One of the most important aspects of managing any business is having a good understanding of customer expectations.
Business customers are defined into two categories – internal and external.
External customers are those who purchase products or services while internal customers are employees of the organization.
Some consider employees to be the most important customer of the organization because they ARE the organization since they are the ones who take care of the customers.
Secondly, internal customers are employees who serve other employees.
For example, the receptionist may depend on IT support for their computer and phone system.
If their needs are not met, the receptionist may not be able to take care of customers calling in.
When employees resign from their position, it is important to talk to them and try to find out why they are leaving the organization.
Sometimes it is good news when a problem employee quits but when a key employee accepts a position at another organization, it can be expensive to replace them.
There is a lot of data to suggest that employees leave supervisors, not organizations.

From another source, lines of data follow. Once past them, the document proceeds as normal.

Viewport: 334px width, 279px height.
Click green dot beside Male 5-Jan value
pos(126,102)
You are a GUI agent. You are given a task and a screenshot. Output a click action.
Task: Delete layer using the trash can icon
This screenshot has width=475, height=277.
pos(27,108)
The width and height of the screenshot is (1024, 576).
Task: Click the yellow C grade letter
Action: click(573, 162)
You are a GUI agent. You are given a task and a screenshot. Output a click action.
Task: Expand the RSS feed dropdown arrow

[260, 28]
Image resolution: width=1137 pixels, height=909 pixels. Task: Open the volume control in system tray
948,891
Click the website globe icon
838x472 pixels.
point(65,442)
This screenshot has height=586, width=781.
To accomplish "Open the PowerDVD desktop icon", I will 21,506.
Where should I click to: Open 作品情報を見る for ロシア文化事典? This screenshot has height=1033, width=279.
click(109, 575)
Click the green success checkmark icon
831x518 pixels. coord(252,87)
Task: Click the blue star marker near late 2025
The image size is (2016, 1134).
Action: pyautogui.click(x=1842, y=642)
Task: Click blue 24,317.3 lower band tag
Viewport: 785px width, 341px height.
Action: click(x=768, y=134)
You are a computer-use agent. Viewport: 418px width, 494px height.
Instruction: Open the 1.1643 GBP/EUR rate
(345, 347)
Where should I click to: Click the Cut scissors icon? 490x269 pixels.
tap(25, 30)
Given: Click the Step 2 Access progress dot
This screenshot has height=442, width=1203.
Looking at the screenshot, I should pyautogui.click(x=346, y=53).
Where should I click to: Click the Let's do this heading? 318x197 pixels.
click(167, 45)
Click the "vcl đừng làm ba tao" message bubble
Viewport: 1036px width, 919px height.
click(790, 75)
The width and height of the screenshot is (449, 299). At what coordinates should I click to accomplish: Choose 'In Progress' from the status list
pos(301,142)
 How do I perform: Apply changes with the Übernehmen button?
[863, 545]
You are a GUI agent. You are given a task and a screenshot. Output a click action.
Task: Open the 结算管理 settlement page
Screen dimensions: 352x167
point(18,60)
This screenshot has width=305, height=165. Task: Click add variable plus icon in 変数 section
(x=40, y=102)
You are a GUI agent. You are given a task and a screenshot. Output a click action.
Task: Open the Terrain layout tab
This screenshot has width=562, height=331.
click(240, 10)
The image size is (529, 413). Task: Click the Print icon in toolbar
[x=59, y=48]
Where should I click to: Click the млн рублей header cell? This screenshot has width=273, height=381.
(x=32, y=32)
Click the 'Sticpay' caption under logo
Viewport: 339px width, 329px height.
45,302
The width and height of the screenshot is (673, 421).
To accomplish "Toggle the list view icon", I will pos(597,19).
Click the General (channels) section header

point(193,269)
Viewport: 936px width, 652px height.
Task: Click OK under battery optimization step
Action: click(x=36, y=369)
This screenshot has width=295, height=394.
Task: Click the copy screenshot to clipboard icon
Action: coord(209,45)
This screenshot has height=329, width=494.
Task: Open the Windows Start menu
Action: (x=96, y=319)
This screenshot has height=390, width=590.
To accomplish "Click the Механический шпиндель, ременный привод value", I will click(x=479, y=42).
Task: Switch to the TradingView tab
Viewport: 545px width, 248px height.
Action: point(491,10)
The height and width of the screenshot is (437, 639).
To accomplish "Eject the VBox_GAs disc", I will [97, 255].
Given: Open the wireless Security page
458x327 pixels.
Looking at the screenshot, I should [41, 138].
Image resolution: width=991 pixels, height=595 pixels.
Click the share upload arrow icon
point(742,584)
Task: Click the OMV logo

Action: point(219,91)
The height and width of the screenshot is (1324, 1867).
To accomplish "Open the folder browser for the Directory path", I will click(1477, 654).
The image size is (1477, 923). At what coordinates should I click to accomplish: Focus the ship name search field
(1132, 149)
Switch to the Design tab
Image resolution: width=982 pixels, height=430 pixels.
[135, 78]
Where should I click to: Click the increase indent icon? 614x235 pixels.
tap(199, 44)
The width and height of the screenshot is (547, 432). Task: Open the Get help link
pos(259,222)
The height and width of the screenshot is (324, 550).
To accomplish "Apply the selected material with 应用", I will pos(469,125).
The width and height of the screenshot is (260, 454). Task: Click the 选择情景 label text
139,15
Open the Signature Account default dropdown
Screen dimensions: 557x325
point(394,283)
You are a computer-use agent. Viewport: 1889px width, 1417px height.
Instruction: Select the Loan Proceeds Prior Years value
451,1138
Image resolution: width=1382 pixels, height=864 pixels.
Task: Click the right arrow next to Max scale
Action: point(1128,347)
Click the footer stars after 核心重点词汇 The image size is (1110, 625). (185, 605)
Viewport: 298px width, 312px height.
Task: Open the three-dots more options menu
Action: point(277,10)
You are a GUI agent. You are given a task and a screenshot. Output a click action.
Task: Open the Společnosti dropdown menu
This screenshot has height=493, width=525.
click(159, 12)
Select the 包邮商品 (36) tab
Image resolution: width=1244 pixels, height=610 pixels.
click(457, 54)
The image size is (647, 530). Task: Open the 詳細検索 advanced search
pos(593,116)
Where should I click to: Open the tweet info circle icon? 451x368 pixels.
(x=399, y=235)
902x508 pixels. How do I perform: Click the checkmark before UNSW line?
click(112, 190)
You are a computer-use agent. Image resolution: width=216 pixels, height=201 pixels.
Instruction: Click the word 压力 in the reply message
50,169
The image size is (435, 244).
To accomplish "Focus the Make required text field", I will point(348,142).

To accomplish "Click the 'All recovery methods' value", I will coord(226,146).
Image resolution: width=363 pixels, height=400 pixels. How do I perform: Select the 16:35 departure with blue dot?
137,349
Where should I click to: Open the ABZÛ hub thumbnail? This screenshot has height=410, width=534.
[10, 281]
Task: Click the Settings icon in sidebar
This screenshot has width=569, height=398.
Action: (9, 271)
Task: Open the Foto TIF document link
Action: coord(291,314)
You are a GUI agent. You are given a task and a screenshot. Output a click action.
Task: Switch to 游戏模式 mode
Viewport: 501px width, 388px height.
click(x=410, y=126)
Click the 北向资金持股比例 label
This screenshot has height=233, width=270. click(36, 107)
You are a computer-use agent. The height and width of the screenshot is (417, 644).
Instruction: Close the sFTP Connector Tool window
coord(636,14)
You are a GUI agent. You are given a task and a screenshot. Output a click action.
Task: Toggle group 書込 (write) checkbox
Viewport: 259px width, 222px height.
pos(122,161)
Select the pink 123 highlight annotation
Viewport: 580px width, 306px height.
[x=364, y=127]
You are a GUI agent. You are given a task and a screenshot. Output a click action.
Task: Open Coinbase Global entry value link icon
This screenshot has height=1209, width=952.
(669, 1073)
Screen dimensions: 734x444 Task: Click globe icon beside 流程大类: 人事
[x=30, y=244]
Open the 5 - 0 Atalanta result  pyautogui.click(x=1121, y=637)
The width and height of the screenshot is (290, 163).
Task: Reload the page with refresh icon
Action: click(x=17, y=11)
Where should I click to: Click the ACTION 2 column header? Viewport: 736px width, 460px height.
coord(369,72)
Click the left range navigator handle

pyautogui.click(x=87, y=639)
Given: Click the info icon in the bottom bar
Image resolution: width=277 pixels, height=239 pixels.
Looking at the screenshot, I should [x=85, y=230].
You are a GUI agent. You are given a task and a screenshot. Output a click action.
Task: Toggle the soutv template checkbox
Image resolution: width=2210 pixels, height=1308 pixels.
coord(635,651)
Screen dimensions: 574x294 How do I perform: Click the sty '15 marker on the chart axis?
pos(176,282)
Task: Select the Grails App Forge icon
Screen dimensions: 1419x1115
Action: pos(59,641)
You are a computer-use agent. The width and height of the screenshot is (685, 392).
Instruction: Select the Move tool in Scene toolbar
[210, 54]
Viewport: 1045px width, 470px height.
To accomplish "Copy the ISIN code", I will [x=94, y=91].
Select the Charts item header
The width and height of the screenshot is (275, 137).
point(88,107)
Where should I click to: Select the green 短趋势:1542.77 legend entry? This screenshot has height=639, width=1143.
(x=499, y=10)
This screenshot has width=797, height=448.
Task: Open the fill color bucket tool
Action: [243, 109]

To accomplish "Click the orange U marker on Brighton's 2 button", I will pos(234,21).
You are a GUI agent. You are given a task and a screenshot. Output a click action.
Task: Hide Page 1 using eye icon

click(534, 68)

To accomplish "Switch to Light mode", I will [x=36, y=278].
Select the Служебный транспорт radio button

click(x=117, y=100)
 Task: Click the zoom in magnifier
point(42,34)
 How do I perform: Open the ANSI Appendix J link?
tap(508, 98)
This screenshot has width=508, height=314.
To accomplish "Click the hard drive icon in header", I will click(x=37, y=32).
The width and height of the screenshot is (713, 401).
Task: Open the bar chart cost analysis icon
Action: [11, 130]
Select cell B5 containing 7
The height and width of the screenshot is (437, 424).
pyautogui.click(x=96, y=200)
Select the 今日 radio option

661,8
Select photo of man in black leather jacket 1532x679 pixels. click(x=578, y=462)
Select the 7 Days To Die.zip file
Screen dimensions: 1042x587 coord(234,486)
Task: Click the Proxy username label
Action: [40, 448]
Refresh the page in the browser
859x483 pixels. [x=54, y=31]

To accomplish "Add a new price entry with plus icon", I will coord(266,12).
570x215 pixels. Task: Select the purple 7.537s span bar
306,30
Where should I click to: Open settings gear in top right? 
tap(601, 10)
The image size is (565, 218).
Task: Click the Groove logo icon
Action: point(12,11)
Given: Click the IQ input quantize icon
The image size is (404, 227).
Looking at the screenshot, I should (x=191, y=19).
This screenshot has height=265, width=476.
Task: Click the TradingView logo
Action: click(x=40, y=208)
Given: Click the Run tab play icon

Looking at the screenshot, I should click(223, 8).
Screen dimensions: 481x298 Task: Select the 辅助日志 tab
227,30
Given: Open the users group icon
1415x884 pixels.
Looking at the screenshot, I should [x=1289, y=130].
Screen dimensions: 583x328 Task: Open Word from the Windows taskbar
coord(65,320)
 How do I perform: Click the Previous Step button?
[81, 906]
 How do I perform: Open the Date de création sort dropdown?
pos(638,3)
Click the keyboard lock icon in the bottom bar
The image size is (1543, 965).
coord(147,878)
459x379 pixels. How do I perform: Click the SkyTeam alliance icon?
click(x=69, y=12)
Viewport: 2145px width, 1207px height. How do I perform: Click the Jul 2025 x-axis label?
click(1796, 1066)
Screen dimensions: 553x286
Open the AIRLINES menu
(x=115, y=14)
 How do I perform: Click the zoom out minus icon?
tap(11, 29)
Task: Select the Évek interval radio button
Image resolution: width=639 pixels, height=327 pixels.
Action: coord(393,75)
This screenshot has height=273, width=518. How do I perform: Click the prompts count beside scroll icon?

If this is the case, it is important to identify possible issues or developmental opportunities that can be incorporated into manager training programs.
The goal of an exit interview is to find out what drove the employee’s decision to leave.
- Are there compensation or benefits issues?
- Maybe the organization has not kept up with changing trends.
- Are there unresolved employee conflicts that need to be addressed?
- Are there employee problem-solving development opportunities that need to take place?
- Does the reporting supervisor have the right management skills?
- Does the employee have the necessary skills to do the job?
- Was the employee challenged enough?
The exit interview should be part of an employee termination checklist that ensures key information is shared and discussed when an employee leaves an organization.
The interview should be conducted similar to interviewing a job candidate in that the goal is to help the employee feel comfortable and engaged in a conversation.
You want to get them to talk.
The more relaxed they are the more likely they will be to open up and share their perspective.
This can be very valuable information that can be developed into an improvement plan and incorporated into departmental goals.
10 Sample Exit Interview Questions
- Tell me how you came to work for ABC Organization?
2. How long have you been with ABC Organization?
3. Tell me some things you think we can do to improve our products or services for our customers?
4. What are some things we can do to better support our employees?
5. Tell me your thoughts on how the organization is managed.
6. Are there things we can do to improve how we manage employees.
7. If there were one thing we could change to keep you here what would that be?
8. Can you share with me why you chose the organization you are going to?
9. What things are they offering that helped you make your decision?
10. Is there anyone on staff who you think might have the skill set to do your job?
There are times when it is a good thing for a problem employee to leave on their own. This can result in a sigh of relief for all involved.
However, when key members of your team jump ship to another organization, it may be time to evaluate management and employee practices that impact the employee experience.
The exit interview is one way to learn how employees perceive the workplace and identify ways to make it better for the employees who remain!